Half the time the men ended up in the baroque blue room, listening to
music, rather than taking their leisure in the general's den.
"Until tonight." She closed the door and watched the sheriff
move down the stairs and into the street. "I can't maintain this masquerade, Nic," Moira said, as she waved good-bye at the window and
then turned to lean against it, her face falling. She ignored old Mr.
Smith, who was hard of hearing. "I hate that he is always around,
and I think he's beginning to sense it."
"Just a little longer, Moira," Nic begged, coming over to her.
"With all the invitations you receive, we're meeting the finest people
in town. We can even call a few of them friends. We need to know
we can call more of them friends before you break that man's heart
and he comes to collect. Just a little longer," he said again, lifting her
hand. "We'll find a reasonable excuse yet."
"Young love," said Mr. Smith as he passed them by.
With that, he left. And Dominic and Moira burst out laughing. John DeChant sat on the old wooden chair, hands tied behind his
back. "I'm doing what you wanted."
"No," said the man above him, slapping him across the face.
Blood began to stream from the corner of his lip. "You've found one
measly vein of silver, barely enough to keep your crazy wife in the
sanatorium."
"You better pick up the pace, DeChant," said another man near
him, gripping his face. "Or they'll throw her in the streets. How long
do you think a pretty little woman like that would survive on her
own, mad as a hatter?"
John wrenched his face out of the man's grip. "You promised me
you wouldn't touch her!" He shook his head. "You want me to mine
my claim, but you also want me to search Sam's property. I can't be
two places at once."
"No," said the first man. "That's why we're taking over."
"Taking over?"
"There's two of us, one of you. We can be two places at once."
"And what am I to do?"
The second man lifted him from his chair and pushed him out
the cabin door. "You, my friend, have a day to find the O'Toole mine
entrance or you will die."
"No." John knelt down in the mud before his house. "Please.

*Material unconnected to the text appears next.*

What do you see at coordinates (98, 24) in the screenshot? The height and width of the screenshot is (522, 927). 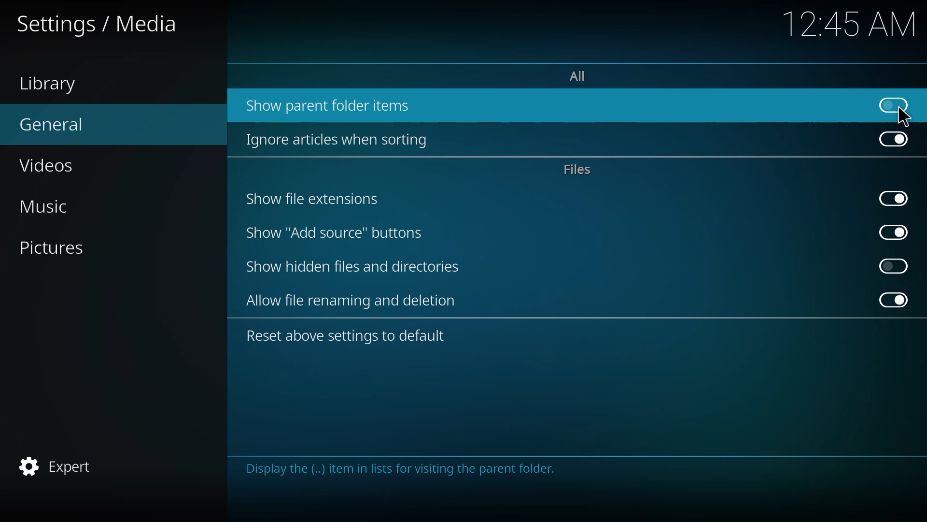 I see `settings media` at bounding box center [98, 24].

Amille. She can't take it. It will be the end of her."
The first man lifted him up gruffly and dragged him toward the
path. "So be it. It'd make it far easier to purchase the property. But
we're fair men, DeChant. Do as you promised, find the entrance,
and we'll merely buy you out for market value and ship you and the
missus off to a sanatorium in France."
John turned and stared at him. "No. No, I will not do any more.
Any man who would take a child's life would not hesitate to take
another man's. Kill me now, but I will not help you anymore."
The man laughed and looked at his friend, then laughed harder,
shaking his head. "DeChant, I keep tellin' you that was an accident.
She slipped and fell-"
"Running away from you," John spat out.
The man's face lost any hint of mirth. "You're forgetting Amille.
You will help us, and help us now. Or we'll take your wife and make
her last hours the most miserable she's ever experienced."